*** Block opens ***

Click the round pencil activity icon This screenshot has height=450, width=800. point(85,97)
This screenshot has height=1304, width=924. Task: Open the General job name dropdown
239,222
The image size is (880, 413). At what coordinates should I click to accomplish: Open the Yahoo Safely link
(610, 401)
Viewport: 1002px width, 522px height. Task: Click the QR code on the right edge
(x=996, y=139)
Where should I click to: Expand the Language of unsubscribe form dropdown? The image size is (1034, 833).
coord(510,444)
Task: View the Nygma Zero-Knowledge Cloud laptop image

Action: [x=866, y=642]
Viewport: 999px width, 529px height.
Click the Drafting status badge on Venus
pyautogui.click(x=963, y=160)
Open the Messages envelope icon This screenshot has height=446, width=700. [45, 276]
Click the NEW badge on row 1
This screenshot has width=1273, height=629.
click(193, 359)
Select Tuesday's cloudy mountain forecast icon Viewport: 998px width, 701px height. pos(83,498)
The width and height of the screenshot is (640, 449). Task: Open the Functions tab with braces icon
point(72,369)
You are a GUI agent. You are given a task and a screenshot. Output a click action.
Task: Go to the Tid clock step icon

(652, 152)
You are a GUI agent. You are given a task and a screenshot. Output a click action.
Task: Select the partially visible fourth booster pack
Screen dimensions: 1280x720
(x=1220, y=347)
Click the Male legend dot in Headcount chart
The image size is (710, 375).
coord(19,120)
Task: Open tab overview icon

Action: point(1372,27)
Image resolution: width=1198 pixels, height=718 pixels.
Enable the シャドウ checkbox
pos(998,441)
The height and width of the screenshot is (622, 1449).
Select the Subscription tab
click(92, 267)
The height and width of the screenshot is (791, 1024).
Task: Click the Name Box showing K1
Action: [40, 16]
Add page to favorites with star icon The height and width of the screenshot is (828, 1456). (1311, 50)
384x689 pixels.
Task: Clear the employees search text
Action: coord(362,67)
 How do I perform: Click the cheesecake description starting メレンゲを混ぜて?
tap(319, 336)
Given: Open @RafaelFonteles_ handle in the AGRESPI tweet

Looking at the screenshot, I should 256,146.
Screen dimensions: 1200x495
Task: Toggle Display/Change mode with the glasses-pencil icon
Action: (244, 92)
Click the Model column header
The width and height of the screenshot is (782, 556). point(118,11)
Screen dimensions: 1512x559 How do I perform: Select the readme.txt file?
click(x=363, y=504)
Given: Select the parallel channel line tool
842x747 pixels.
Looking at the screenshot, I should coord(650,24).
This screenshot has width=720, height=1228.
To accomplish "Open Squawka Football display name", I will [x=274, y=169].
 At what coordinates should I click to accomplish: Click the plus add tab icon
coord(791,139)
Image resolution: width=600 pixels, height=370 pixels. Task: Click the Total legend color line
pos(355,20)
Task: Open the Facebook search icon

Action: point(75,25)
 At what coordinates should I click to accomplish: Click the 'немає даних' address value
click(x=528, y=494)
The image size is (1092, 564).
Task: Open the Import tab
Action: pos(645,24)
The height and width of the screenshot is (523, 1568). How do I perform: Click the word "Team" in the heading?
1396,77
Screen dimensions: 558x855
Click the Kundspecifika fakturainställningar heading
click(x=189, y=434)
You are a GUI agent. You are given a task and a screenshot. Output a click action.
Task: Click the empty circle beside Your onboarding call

*** Block closes ***

▸ EXERCISE DESCRIPTION: Without skipping a line, retype the full listing.

▸ YOUR RESPONSE:
Click the round pencil activity icon This screenshot has height=450, width=800. point(85,97)
This screenshot has height=1304, width=924. Task: Open the General job name dropdown
239,222
The image size is (880, 413). At what coordinates should I click to accomplish: Open the Yahoo Safely link
(610, 401)
Viewport: 1002px width, 522px height. Task: Click the QR code on the right edge
(x=996, y=139)
Where should I click to: Expand the Language of unsubscribe form dropdown? The image size is (1034, 833).
coord(510,444)
Task: View the Nygma Zero-Knowledge Cloud laptop image

Action: [x=866, y=642]
Viewport: 999px width, 529px height.
Click the Drafting status badge on Venus
pyautogui.click(x=963, y=160)
Open the Messages envelope icon This screenshot has height=446, width=700. [45, 276]
Click the NEW badge on row 1
This screenshot has width=1273, height=629.
click(193, 359)
Select Tuesday's cloudy mountain forecast icon Viewport: 998px width, 701px height. pos(83,498)
The width and height of the screenshot is (640, 449). Task: Open the Functions tab with braces icon
point(72,369)
You are a GUI agent. You are given a task and a screenshot. Output a click action.
Task: Go to the Tid clock step icon

(652, 152)
You are a GUI agent. You are given a task and a screenshot. Output a click action.
Task: Select the partially visible fourth booster pack
Screen dimensions: 1280x720
(x=1220, y=347)
Click the Male legend dot in Headcount chart
The image size is (710, 375).
coord(19,120)
Task: Open tab overview icon

Action: point(1372,27)
Image resolution: width=1198 pixels, height=718 pixels.
Enable the シャドウ checkbox
pos(998,441)
The height and width of the screenshot is (622, 1449).
Select the Subscription tab
click(92, 267)
The height and width of the screenshot is (791, 1024).
Task: Click the Name Box showing K1
Action: [40, 16]
Add page to favorites with star icon The height and width of the screenshot is (828, 1456). (1311, 50)
384x689 pixels.
Task: Clear the employees search text
Action: coord(362,67)
 How do I perform: Click the cheesecake description starting メレンゲを混ぜて?
tap(319, 336)
Given: Open @RafaelFonteles_ handle in the AGRESPI tweet

Looking at the screenshot, I should 256,146.
Screen dimensions: 1200x495
Task: Toggle Display/Change mode with the glasses-pencil icon
Action: (244, 92)
Click the Model column header
The width and height of the screenshot is (782, 556). point(118,11)
Screen dimensions: 1512x559 How do I perform: Select the readme.txt file?
click(x=363, y=504)
Given: Select the parallel channel line tool
842x747 pixels.
Looking at the screenshot, I should coord(650,24).
This screenshot has width=720, height=1228.
To accomplish "Open Squawka Football display name", I will [x=274, y=169].
 At what coordinates should I click to accomplish: Click the plus add tab icon
coord(791,139)
Image resolution: width=600 pixels, height=370 pixels. Task: Click the Total legend color line
pos(355,20)
Task: Open the Facebook search icon

Action: point(75,25)
 At what coordinates should I click to accomplish: Click the 'немає даних' address value
click(x=528, y=494)
The image size is (1092, 564).
Task: Open the Import tab
Action: pos(645,24)
The height and width of the screenshot is (523, 1568). How do I perform: Click the word "Team" in the heading?
1396,77
Screen dimensions: 558x855
Click the Kundspecifika fakturainställningar heading
click(x=189, y=434)
You are a GUI agent. You are given a task and a screenshot. Output a click action.
Task: Click the empty circle beside Your onboarding call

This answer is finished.